The probability of identity was calculated according to Waits et al. (2001):

$$PI=\prod\limits_{i=1}^r {\left( {\sum\limits_{j=1}^{{n_i}} {p_{i}^{4}+\sum {\sum {p_{i}^{2}p_{j}^{2}} } } } \right)}$$

where p i , p j are the frequencies of the i-th and j-th allele, n is the number of alleles and r is the number of the tested loci. Calculations were performed using Microsoft Excel™.

The Average Call Rate of the genotyped animals was 0.95. Data clean-up resulted in elimination of 776,699 SNPs, which did not meet the selection criteria. Pair-wise SNP LD analysis for remaining 1263 SNPs showed that the minimal distance between two unlinked SNPs was 10 Mb.

A list of 100 SNPs, their rs numbers, allele frequencies, probabilities of identity and parentage exclusion for one and two parents are presented in Table 1. All chosen SNPs were checked in Illumina GenomeStudio software for quality of clustering to ensure the correctness of genotyping process. Moreover, the sequencing of randomly-selected 9 SNPs confirmed the same genotypes in cattle and European bison (Supplementary Fig. 1).

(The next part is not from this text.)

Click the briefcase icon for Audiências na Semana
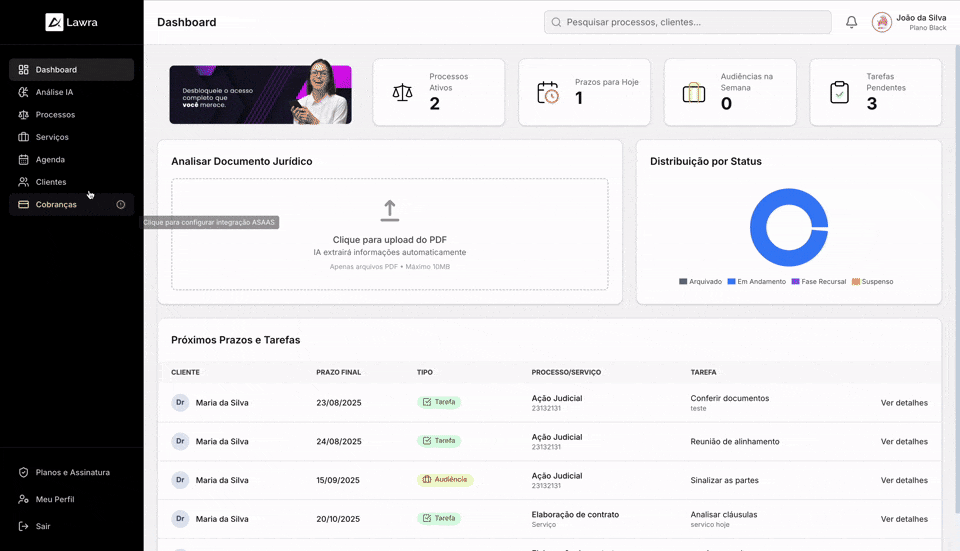 (x=694, y=93)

Table 1 Allele frequencies, probability of exclusion (PE) and probabilities of identity (PI) of 100 SNPs selected for parentage testing of European bison

The probability of parentage exclusion varied from 3.90 × 10−6 to 3.55 × 10−14 for one and two known parents, respectively. The theoretical probability of identity was calculated as 1.14 × 10−40. Weller et al. (2006) showed that at least eight SNPs are required to achieve a 99% probability of rejection for a match between two individuals, and a panel of 25 markers provides enough power to identify a single individual between any of the five million individuals with less than a 1% chance for a match between any of five million individuals. So panels of 40–100 SNPs with MAF greater than 0.3 may allow accurate pedigree reconstruction even in situations of thousands of potential family trios with a probability at the level of 1.00 (Baruch and Weller 2008; Fisher et al. 2009). The wisent is an extreme case of the bottleneck effect—less than 3% of genotyped SNPs were heterozygous and the average estimated relatedness between analysed individuals was 0.97 (data not shown), so the chosen SNPs have as high MAF as possible to confirm the identity of analysed individuals between other “clones”. According to presented literature, the values of probabilities obtained in this study should be sufficient for effective identification of all individuals of the Lowland-Białowieża line of EB.